The present study was conducted on 33 eyes of 33 patients who presented with resistant bacterial keratitis. Two groups of patients were identified, group I (14 eyes) received TPK after Pack-CXL and group II (19 eyes) received TPK alone.
The number of eyes that maintained graft clarity was significantly higher in the group of patients managed by sequential than those treated by TPK alone (p = 0.037). In the present study, rates of graft clarity after only TPK group (68%) were comparable to those of Chen et al (68.7%) and Ti et al (76.6%).18,26
Superior functional results were also achieved by PACK-CXL and TPK treatment when compared to those treated by only TPK. Ten eyes (71%) in group I and 11 eyes (57.9%) in group II had BCVA better than 1.00 log MAR (p = 0.024). BCVA more than 1.00 log MAR was reported to range from 25% to 80% in previous studies that used TPK only for resistant bacterial keratitis. The difference in results could be attributed to the delay in performing TPK till limbal extension of infection or operating on perforated corneal ulcers.17,20,21
The value of performing PACK-CXL before TPK was translated to lower recurrent graft infection rate in group I as compared to group II (p 0.042). Graft reinfection rate in group II (26%) was not different from those reported in the previous studies (7–29%) by Yalniz-Akkaya et al, Bajracharya and Gurung, and Sharma et al.19,20,22
Increased IOP was reported in 4 eyes (28.6%) in group I and in 5 eyes (26.3%) in group II which was similar to that reported in previous studies.19,22
In group I, TPK was performed 7 days or more after PACK-CXL, this lag period was attributed to the time taken till the corneal graft became available and also waiting for subsidence of the CXL-induced corneal inflammation. The mean time from PACK-CXL to PK was 8±2 days (range 7–15 days).

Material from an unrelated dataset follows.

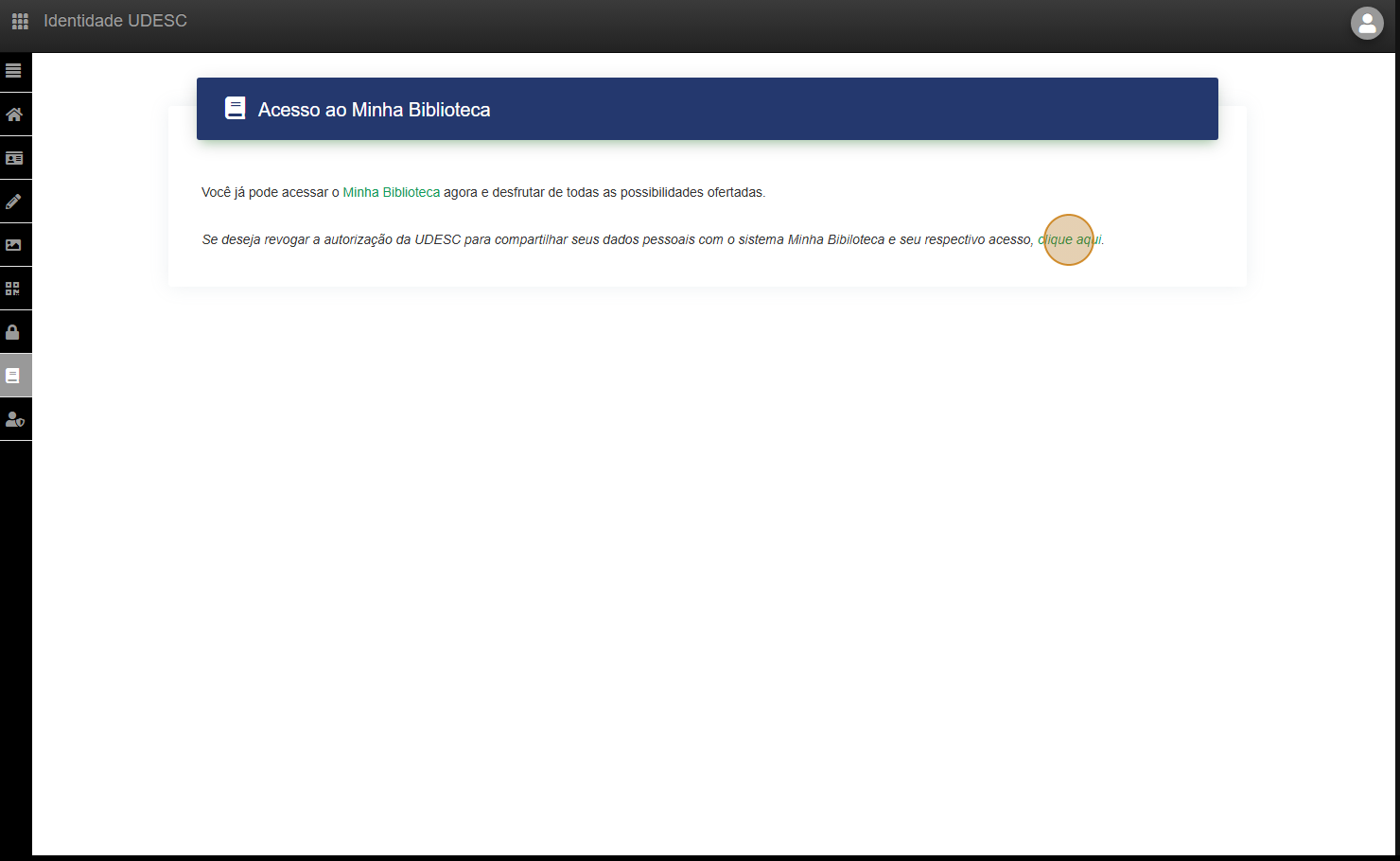This screenshot has width=1400, height=861.
Task: Click the book icon in the card header
Action: pyautogui.click(x=235, y=109)
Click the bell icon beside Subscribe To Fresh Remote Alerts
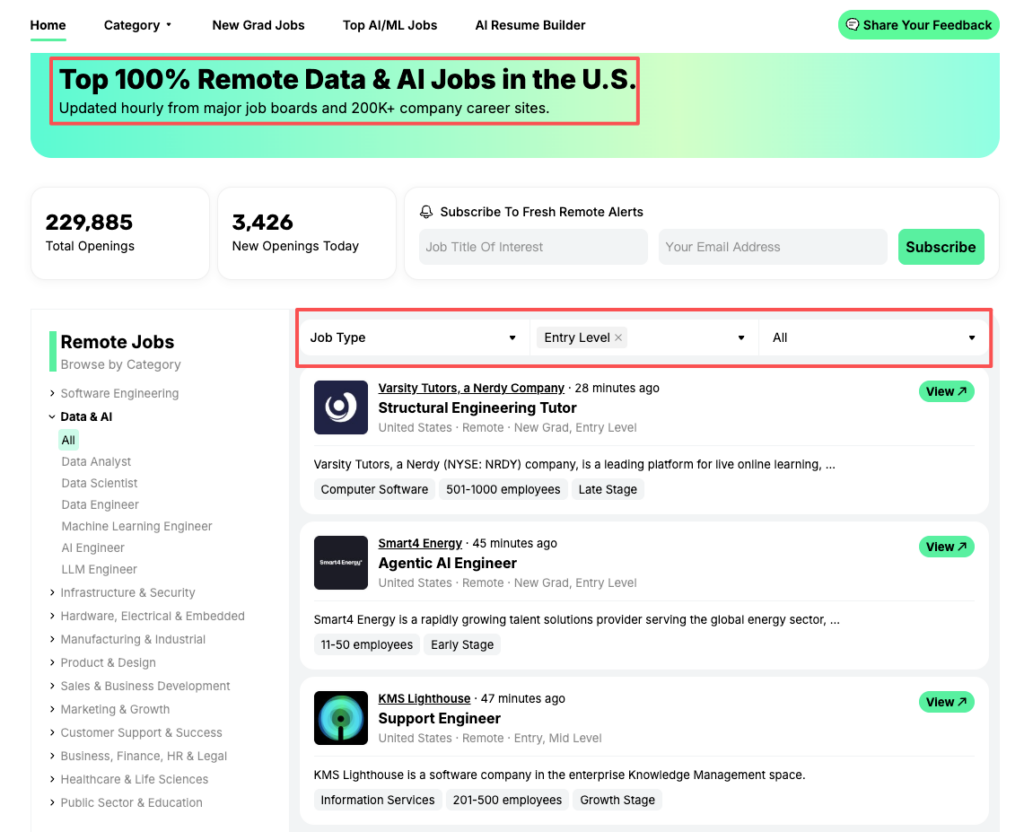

With the current treatment regimen used in group I, only 2 eyes (14%) showed graft failure and the rest of eyes (12 eyes) maintained their clarity at least 18 months after TPK. According to previous studies, graft failure can range from 10% to 50% and this wide range of variability may be due to the different patients’ characteristics included in these studies. In the present study, the higher incidence of graft survival and clarity in group I can be attributed to the effect of PACK-CXL in eradicating infection particularly all eyes included were bacterial in etiology, and the early surgical interference before corneal perforation or limbal spread. The effect of PACK-CXL was also maximized by using a large irradiation diameter of 10mm thus covering the host residual corneal rim which may have harbored any bacterial colonies.
In conclusion, PACK-CXL followed by early TPK can lead to increased graft clarity, graft survival rate and reduced rate of graft reinfection. Accordingly, combined PACK-CXL and TPK may offer a new management option in the armamentarium combating recalcitrant bacterial keratitis. However, the study has its own limitations, being retrospective and including small cohort of patients. A randomized clinical trial is recommended to support the results of the current work.
The manuscript was read and approved by the authors. The authors did not receive any funds throughout the whole work. The authors declare that they do not have any conflicts of interest for this work.